- _Exercise data_
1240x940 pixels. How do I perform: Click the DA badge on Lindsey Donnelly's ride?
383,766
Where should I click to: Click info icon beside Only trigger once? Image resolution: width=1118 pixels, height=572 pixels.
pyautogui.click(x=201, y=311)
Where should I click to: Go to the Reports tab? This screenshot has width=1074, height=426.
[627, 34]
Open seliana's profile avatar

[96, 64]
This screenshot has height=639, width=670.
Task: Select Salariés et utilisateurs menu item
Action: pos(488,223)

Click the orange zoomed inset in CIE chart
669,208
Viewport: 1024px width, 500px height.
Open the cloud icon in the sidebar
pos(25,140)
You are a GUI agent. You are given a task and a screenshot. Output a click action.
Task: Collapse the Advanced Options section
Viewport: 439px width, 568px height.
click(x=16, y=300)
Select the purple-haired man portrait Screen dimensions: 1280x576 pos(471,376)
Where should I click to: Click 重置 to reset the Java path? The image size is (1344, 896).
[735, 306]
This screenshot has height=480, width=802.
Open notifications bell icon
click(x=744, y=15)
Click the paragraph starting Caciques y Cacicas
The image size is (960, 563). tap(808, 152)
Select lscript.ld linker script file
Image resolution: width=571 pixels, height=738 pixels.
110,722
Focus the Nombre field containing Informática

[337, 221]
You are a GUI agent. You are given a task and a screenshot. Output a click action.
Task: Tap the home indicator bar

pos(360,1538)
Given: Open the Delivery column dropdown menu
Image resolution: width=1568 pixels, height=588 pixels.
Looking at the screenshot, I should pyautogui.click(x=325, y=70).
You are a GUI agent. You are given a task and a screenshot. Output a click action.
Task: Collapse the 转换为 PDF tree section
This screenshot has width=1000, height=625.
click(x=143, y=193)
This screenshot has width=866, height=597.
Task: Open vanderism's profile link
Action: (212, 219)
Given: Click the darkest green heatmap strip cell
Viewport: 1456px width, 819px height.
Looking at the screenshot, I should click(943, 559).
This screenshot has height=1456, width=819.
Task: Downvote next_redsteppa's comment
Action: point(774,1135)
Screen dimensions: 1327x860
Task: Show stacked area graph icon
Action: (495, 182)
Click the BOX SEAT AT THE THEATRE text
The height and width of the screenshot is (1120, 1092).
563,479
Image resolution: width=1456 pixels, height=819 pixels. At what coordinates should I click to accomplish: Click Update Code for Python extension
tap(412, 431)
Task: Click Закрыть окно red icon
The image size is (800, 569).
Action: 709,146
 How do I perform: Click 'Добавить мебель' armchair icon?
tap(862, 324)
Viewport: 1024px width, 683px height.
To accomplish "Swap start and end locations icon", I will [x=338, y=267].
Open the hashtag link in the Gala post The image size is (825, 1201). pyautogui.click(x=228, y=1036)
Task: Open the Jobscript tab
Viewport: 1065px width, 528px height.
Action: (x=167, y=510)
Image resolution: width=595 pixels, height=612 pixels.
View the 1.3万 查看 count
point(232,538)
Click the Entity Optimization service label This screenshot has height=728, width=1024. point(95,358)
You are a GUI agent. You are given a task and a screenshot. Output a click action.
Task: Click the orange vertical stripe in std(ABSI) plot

- _Exercise task_
Turn the records above into a JSON list of strings, one string per line, with blank lines omitted.

- _Finished exercise_
[
  "1240x940 pixels. How do I perform: Click the DA badge on Lindsey Donnelly's ride?",
  "383,766",
  "Where should I click to: Click info icon beside Only trigger once? Image resolution: width=1118 pixels, height=572 pixels.",
  "pyautogui.click(x=201, y=311)",
  "Where should I click to: Go to the Reports tab? This screenshot has width=1074, height=426.",
  "[627, 34]",
  "Open seliana's profile avatar",
  "[96, 64]",
  "This screenshot has height=639, width=670.",
  "Task: Select Salariés et utilisateurs menu item",
  "Action: pos(488,223)",
  "Click the orange zoomed inset in CIE chart",
  "669,208",
  "Viewport: 1024px width, 500px height.",
  "Open the cloud icon in the sidebar",
  "pos(25,140)",
  "You are a GUI agent. You are given a task and a screenshot. Output a click action.",
  "Task: Collapse the Advanced Options section",
  "Viewport: 439px width, 568px height.",
  "click(x=16, y=300)",
  "Select the purple-haired man portrait Screen dimensions: 1280x576 pos(471,376)",
  "Where should I click to: Click 重置 to reset the Java path? The image size is (1344, 896).",
  "[735, 306]",
  "This screenshot has height=480, width=802.",
  "Open notifications bell icon",
  "click(x=744, y=15)",
  "Click the paragraph starting Caciques y Cacicas",
  "The image size is (960, 563). tap(808, 152)",
  "Select lscript.ld linker script file",
  "Image resolution: width=571 pixels, height=738 pixels.",
  "110,722",
  "Focus the Nombre field containing Informática",
  "[337, 221]",
  "You are a GUI agent. You are given a task and a screenshot. Output a click action.",
  "Task: Tap the home indicator bar",
  "pos(360,1538)",
  "Given: Open the Delivery column dropdown menu",
  "Image resolution: width=1568 pixels, height=588 pixels.",
  "Looking at the screenshot, I should pyautogui.click(x=325, y=70).",
  "You are a GUI agent. You are given a task and a screenshot. Output a click action.",
  "Task: Collapse the 转换为 PDF tree section",
  "This screenshot has width=1000, height=625.",
  "click(x=143, y=193)",
  "This screenshot has width=866, height=597.",
  "Task: Open vanderism's profile link",
  "Action: (212, 219)",
  "Given: Click the darkest green heatmap strip cell",
  "Viewport: 1456px width, 819px height.",
  "Looking at the screenshot, I should click(943, 559).",
  "This screenshot has height=1456, width=819.",
  "Task: Downvote next_redsteppa's comment",
  "Action: point(774,1135)",
  "Screen dimensions: 1327x860",
  "Task: Show stacked area graph icon",
  "Action: (495, 182)",
  "Click the BOX SEAT AT THE THEATRE text",
  "The height and width of the screenshot is (1120, 1092).",
  "563,479",
  "Image resolution: width=1456 pixels, height=819 pixels. At what coordinates should I click to accomplish: Click Update Code for Python extension",
  "tap(412, 431)",
  "Task: Click Закрыть окно red icon",
  "The image size is (800, 569).",
  "Action: 709,146",
  " How do I perform: Click 'Добавить мебель' armchair icon?",
  "tap(862, 324)",
  "Viewport: 1024px width, 683px height.",
  "To accomplish \"Swap start and end locations icon\", I will [x=338, y=267].",
  "Open the hashtag link in the Gala post The image size is (825, 1201). pyautogui.click(x=228, y=1036)",
  "Task: Open the Jobscript tab",
  "Viewport: 1065px width, 528px height.",
  "Action: (x=167, y=510)",
  "Image resolution: width=595 pixels, height=612 pixels.",
  "View the 1.3万 查看 count",
  "point(232,538)",
  "Click the Entity Optimization service label This screenshot has height=728, width=1024. point(95,358)",
  "You are a GUI agent. You are given a task and a screenshot. Output a click action.",
  "Task: Click the orange vertical stripe in std(ABSI) plot"
]